As Qatar initiates more efforts to support people with autism, a research team from Qatar University (QU) has developed a device enabled with artificial intelligence (AI) to detect challenging behaviours in children with autism spectrum disorder.
Named, ‘SafeSignals’ and developed by a team led by John-John Cabibihan, professor of mechanical engineering and principal investigator of the project, the device relies on AI and machine learning technologies to analyse physiological and environmental indicators associated with stress and challenging behaviours.
Other members of the team are: Ahmad Yaser Alhaddad, Ahmad Qadeib Alban Malek Ayesh Abdulazizm Khalid al-Ali, Kishorn Kumar Sadasivuni and Hussein Aly from QU. The device was first showcased on the occasion of World Autism Day this year.
“We developed SafeSignals system to monitor and analyse physiological signals among children on the autism spectrum, through heart rate and perspiration levels. This innovation aims to empower parents, teachers, and caregivers by providing early alerts about a child's stress levels, enabling timely intervention when the child experiences sensory overload," said Cabibihan.
Through a video, the professor noted that sometimes the first sign of distress is not a shout or a scream. “It can be a signal under the skin. Children with autism often face sudden meltdowns from sensory overload. These are not ways of misbehaviour. It is the way of their bodies asking for help.
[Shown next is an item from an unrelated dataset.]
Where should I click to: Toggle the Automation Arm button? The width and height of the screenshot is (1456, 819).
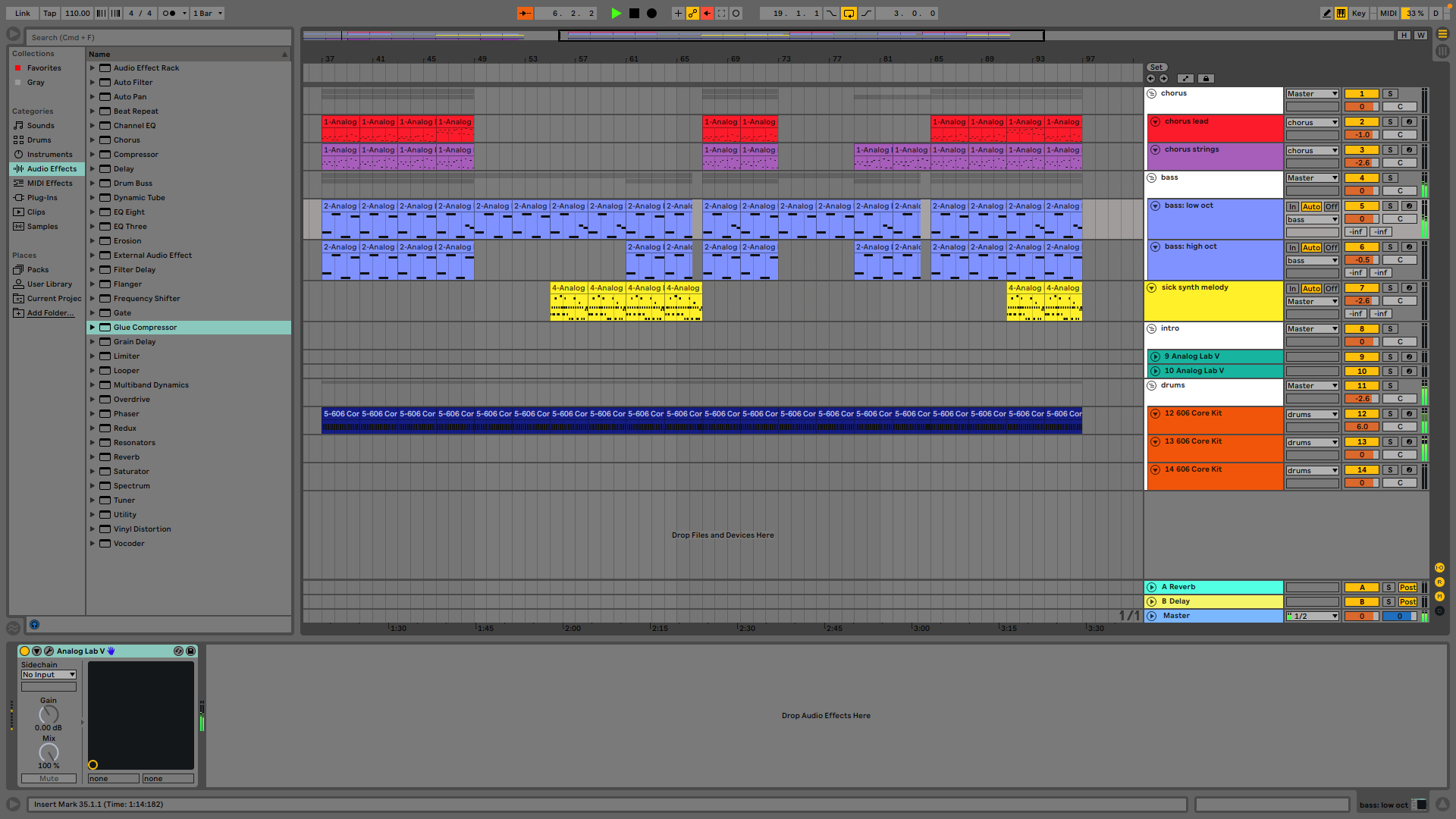pos(692,13)
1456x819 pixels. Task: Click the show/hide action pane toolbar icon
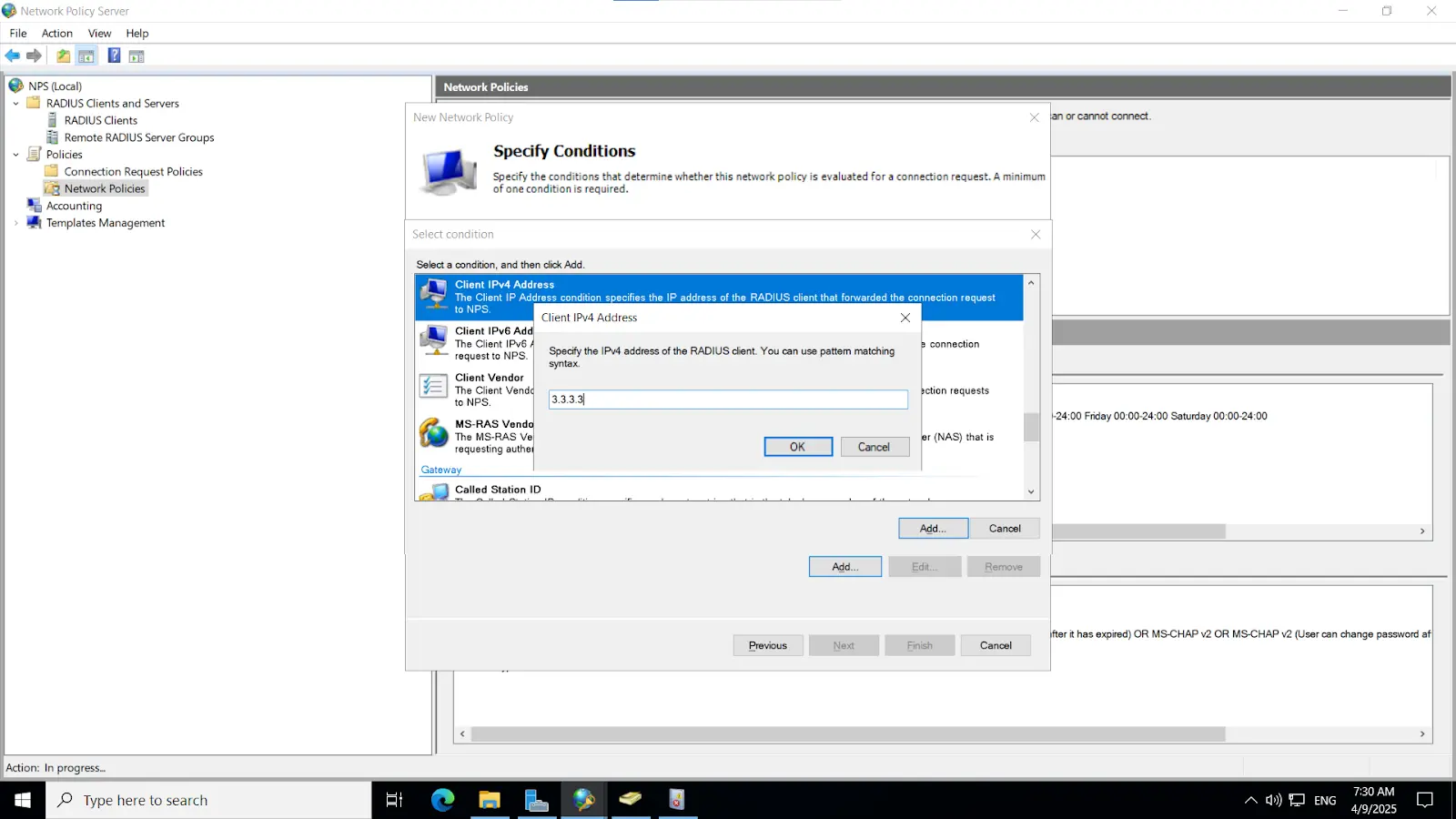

Our team pairs wearable biosensors with social robots that sense rising stress in real time through heart rate, sweat response and movement which helps healthcare givers to act before a meltdown starts,” explained, Cabibihan.
He also narrated how in pilot sessions when the children's stress spiked, the robot gently reengaged them to calm down helping the movement safely and quietly. “These robots build bridges back to human connection because when technology listens to the body, you can step in early with care,” he added.
The SafeSignals system is a wearable and environmental sensor-integrated system. By combining machine learning algorithms, multimodal monitoring, and real-time alerts, it empowers caregivers and healthcare professionals to provide timely support, enhancing safety and wellbeing.
The main features of the device are multimodal monitoring as it integrates wearable and environmental sensors for holistic insights. It accurately identifies stress and challenging behaviours and provides real-time alerts by notifying caregivers and external devices instantly. It is reliable and scalable as it is designed to overcome limitations of current solutions with comprehensive monitoring system.
Moreover, the wearable sensors track physiological indicators of stress and anxiety and the environmental sensors monitor surroundings for potential triggers. With AI analysis, machine learning algorithms detect behavioural patterns and enables real-time intervention through immediate alerts to enable timely caregiver support.
The researchers believe that the device offers value proposition as it empowers care with timely, actionable insights for caregivers. It is future-ready and scalable for diverse healthcare and assistive applications.
The development of SafeSignals is part of collaborative research efforts by QU researchers to harness technology and innovation in advancing assistive technologies and strengthening healthcare-related fields. The team has already secured patent and is now seeking commercialisation opportunities.
Through partnerships with healthcare providers, assistive technology companies and investors, QU aims to expand the use of SafeSignals globally. With patent protection in place, the system is ready for licensing, co-development and integration into healthcare services.